The continental prophecies is a group of illuminated books by William Blake that have been subject of numerous studies due to their recurrent and unorthodox use of political, literary and sexual metaphors. They consist of America, Europe and The Song of Los (Africa and Asia).

==Background==
Blake's works describing the four continents prophecies are part of his "Lambeth Books", based on their creation at his home in Lambeth, Surrey. Of these works there are America a Prophecy created in 1793, Europe a Prophecy created in 1794, and The Song of Los created in 1795. Like other "Lambeth Books", all aspects of the works, including the composition of the designs, their printing, coloring, and sale, happened at his home.
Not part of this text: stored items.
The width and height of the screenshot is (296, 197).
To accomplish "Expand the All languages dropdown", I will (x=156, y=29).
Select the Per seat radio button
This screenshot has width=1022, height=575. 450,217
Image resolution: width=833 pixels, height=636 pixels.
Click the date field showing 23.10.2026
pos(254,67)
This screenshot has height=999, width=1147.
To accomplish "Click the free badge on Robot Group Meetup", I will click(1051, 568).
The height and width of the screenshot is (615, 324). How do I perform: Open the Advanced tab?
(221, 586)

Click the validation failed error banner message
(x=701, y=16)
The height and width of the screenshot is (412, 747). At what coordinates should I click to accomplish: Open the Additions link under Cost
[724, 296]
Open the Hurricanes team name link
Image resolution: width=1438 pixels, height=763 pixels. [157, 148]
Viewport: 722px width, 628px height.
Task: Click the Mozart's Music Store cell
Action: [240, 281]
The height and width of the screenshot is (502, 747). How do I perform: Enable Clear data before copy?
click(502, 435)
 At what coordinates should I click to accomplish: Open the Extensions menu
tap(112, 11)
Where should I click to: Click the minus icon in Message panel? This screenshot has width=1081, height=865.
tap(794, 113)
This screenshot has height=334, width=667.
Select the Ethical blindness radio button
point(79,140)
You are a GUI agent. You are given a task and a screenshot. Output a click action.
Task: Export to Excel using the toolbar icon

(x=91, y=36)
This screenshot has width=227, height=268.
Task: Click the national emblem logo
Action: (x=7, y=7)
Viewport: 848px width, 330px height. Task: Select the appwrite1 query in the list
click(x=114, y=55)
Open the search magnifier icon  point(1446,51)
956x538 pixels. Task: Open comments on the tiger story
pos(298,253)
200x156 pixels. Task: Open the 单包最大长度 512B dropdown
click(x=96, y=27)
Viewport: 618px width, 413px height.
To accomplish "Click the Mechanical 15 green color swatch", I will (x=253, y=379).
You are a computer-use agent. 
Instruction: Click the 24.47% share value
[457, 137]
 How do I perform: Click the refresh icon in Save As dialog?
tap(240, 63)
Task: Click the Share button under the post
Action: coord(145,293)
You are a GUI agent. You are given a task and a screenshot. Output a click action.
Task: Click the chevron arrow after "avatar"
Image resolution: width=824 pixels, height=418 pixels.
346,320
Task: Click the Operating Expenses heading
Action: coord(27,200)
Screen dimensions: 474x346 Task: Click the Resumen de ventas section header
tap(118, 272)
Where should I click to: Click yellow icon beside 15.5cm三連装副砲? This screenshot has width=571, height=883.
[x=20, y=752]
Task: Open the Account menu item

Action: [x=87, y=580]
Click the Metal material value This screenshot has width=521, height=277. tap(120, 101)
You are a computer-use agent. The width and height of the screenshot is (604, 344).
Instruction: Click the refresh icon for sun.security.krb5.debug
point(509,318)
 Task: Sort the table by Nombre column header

The pages of the works and images were 23 x 17 cm in size. All three of the works were occasionally bound together as a set.

==Plot==
The plots of America a Prophecy, Europe a Prophecy and The Song of Los, divided into "Africa" and "Asia", are all part of the same group of poems. They, like The Marriage of Heaven and Hell, describe the story of Orc as the works all portray these events with a focus on satire, society, liberty found in revolution, and the apocalypse.

===America===
The first book, America a Prophecy, describes Orc's encouragement of the rebellion in the Americas. The work begins with the King of England trembling as he sees Orc. Orc provokes the people to rise up, and he witnesses an apocalyptic revelation of a new world.

===Europe===
The second book, Europe a Prophecy, describes the rebellion in France. The work describes the entrapment of men and women into constrictive gender relationships, and the serpent was originally the infinite bound up by the finite under God's tyranny. At the end of the story, Los calls forth a rebellion.

===Africa===
"Africa" is the first half of The Song of Los, created last. The story begins in Africa with Los singing of Adam, Noah, and Moses were witnesses to Urizen granting laws to humanity. These laws involve abstractions being granted to Pythagoras, Socrates, and Plato, gospel being given to Jesus, a bible for Mahomet, and a book on war given to Odin. The last of the laws were those of the five senses, which were given to John Locke and to Isaac Newton. All of these laws were chains that bound the mind and caused the world.

===Asia===
"Asia" is the second half of The Song of Los. In the work, Orc creates fires in the mind that provokes a thought revolution. This causes the kings of the world to be startled as an apocalypse of sorts is begun.

== Themes ==
Blake scholars have suggested that the Continental prophecies follow a common thread in depicting the struggle for freedom experienced during Blake's time, in the American War and in the outbreak of revolutionary activity in London. The recurring appearance of Orc, symbol of rebellion against oppression, throughout the series (especially in America and Europe) reinforces this view. Scholars such as Stephen Behrend have stressed the mutual interdependence of the series pointing out the subject of slavery as a recurrent motive. David V. Erdman called the Continental Prophecies a "spiritual history of the world".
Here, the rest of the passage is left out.